Start of Extracted entries

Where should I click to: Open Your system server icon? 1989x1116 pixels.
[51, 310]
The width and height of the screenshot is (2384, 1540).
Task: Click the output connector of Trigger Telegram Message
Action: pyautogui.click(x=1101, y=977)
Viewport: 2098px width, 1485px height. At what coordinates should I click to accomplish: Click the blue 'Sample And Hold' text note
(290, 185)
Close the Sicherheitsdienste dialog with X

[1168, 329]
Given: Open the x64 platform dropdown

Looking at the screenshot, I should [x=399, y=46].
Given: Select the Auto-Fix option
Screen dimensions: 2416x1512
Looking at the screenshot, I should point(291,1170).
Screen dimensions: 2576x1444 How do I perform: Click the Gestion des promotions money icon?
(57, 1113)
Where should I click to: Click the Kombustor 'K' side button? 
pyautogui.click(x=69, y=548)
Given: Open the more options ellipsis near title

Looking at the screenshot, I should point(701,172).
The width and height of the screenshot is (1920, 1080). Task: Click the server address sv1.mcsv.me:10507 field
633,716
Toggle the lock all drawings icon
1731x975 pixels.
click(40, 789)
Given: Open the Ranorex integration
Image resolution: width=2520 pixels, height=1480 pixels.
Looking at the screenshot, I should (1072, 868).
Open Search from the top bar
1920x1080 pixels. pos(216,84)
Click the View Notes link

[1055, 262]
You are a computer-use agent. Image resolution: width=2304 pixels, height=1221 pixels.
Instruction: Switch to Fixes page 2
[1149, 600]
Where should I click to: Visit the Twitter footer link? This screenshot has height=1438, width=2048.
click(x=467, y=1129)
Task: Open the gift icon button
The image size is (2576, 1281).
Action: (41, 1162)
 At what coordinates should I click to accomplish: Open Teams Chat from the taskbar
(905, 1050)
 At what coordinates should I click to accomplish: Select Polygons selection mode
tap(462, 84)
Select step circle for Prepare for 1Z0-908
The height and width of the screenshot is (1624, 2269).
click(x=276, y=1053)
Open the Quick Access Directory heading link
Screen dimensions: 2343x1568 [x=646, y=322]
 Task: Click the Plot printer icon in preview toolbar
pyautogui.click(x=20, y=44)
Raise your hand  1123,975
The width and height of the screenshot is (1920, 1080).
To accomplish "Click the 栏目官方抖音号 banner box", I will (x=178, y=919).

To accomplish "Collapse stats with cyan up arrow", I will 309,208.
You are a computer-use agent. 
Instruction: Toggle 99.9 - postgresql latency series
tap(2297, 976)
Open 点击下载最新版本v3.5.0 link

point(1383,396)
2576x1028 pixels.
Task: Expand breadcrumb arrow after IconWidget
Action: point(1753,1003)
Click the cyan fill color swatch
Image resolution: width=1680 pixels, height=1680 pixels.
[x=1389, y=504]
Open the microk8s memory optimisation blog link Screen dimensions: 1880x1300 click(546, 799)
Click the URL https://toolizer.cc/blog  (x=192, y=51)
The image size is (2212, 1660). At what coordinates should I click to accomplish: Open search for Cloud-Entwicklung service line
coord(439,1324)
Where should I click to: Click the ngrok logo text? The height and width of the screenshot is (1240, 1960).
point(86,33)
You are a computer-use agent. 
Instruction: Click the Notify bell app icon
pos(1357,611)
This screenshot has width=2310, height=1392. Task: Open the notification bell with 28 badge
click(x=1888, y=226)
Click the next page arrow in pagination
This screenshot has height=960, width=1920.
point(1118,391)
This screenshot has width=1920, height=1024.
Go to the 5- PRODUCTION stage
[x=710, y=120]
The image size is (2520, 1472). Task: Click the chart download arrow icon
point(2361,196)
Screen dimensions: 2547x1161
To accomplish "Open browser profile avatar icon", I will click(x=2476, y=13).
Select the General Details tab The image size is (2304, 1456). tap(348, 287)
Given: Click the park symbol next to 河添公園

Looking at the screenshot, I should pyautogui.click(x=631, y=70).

End of Extracted entries

After reading the data, retype all of it exactly as it reads.

Where should I click to: Open Your system server icon? 1989x1116 pixels.
[51, 310]
The width and height of the screenshot is (2384, 1540).
Task: Click the output connector of Trigger Telegram Message
Action: pyautogui.click(x=1101, y=977)
Viewport: 2098px width, 1485px height. At what coordinates should I click to accomplish: Click the blue 'Sample And Hold' text note
(290, 185)
Close the Sicherheitsdienste dialog with X

[1168, 329]
Given: Open the x64 platform dropdown

Looking at the screenshot, I should [x=399, y=46].
Given: Select the Auto-Fix option
Screen dimensions: 2416x1512
Looking at the screenshot, I should point(291,1170).
Screen dimensions: 2576x1444 How do I perform: Click the Gestion des promotions money icon?
(57, 1113)
Where should I click to: Click the Kombustor 'K' side button? 
pyautogui.click(x=69, y=548)
Given: Open the more options ellipsis near title

Looking at the screenshot, I should point(701,172).
The width and height of the screenshot is (1920, 1080). Task: Click the server address sv1.mcsv.me:10507 field
633,716
Toggle the lock all drawings icon
1731x975 pixels.
click(40, 789)
Given: Open the Ranorex integration
Image resolution: width=2520 pixels, height=1480 pixels.
Looking at the screenshot, I should (1072, 868).
Open Search from the top bar
1920x1080 pixels. pos(216,84)
Click the View Notes link

[1055, 262]
You are a computer-use agent. Image resolution: width=2304 pixels, height=1221 pixels.
Instruction: Switch to Fixes page 2
[1149, 600]
Where should I click to: Visit the Twitter footer link? This screenshot has height=1438, width=2048.
click(x=467, y=1129)
Task: Open the gift icon button
The image size is (2576, 1281).
Action: (41, 1162)
 At what coordinates should I click to accomplish: Open Teams Chat from the taskbar
(905, 1050)
 At what coordinates should I click to accomplish: Select Polygons selection mode
tap(462, 84)
Select step circle for Prepare for 1Z0-908
The height and width of the screenshot is (1624, 2269).
click(x=276, y=1053)
Open the Quick Access Directory heading link
Screen dimensions: 2343x1568 [x=646, y=322]
 Task: Click the Plot printer icon in preview toolbar
pyautogui.click(x=20, y=44)
Raise your hand  1123,975
The width and height of the screenshot is (1920, 1080).
To accomplish "Click the 栏目官方抖音号 banner box", I will (x=178, y=919).

To accomplish "Collapse stats with cyan up arrow", I will 309,208.
You are a computer-use agent. 
Instruction: Toggle 99.9 - postgresql latency series
tap(2297, 976)
Open 点击下载最新版本v3.5.0 link

point(1383,396)
2576x1028 pixels.
Task: Expand breadcrumb arrow after IconWidget
Action: point(1753,1003)
Click the cyan fill color swatch
Image resolution: width=1680 pixels, height=1680 pixels.
[x=1389, y=504]
Open the microk8s memory optimisation blog link Screen dimensions: 1880x1300 click(546, 799)
Click the URL https://toolizer.cc/blog  (x=192, y=51)
The image size is (2212, 1660). At what coordinates should I click to accomplish: Open search for Cloud-Entwicklung service line
coord(439,1324)
Where should I click to: Click the ngrok logo text? The height and width of the screenshot is (1240, 1960).
point(86,33)
You are a computer-use agent. 
Instruction: Click the Notify bell app icon
pos(1357,611)
This screenshot has width=2310, height=1392. Task: Open the notification bell with 28 badge
click(x=1888, y=226)
Click the next page arrow in pagination
This screenshot has height=960, width=1920.
point(1118,391)
This screenshot has width=1920, height=1024.
Go to the 5- PRODUCTION stage
[x=710, y=120]
The image size is (2520, 1472). Task: Click the chart download arrow icon
point(2361,196)
Screen dimensions: 2547x1161
To accomplish "Open browser profile avatar icon", I will click(x=2476, y=13).
Select the General Details tab The image size is (2304, 1456). tap(348, 287)
Given: Click the park symbol next to 河添公園

Looking at the screenshot, I should pyautogui.click(x=631, y=70).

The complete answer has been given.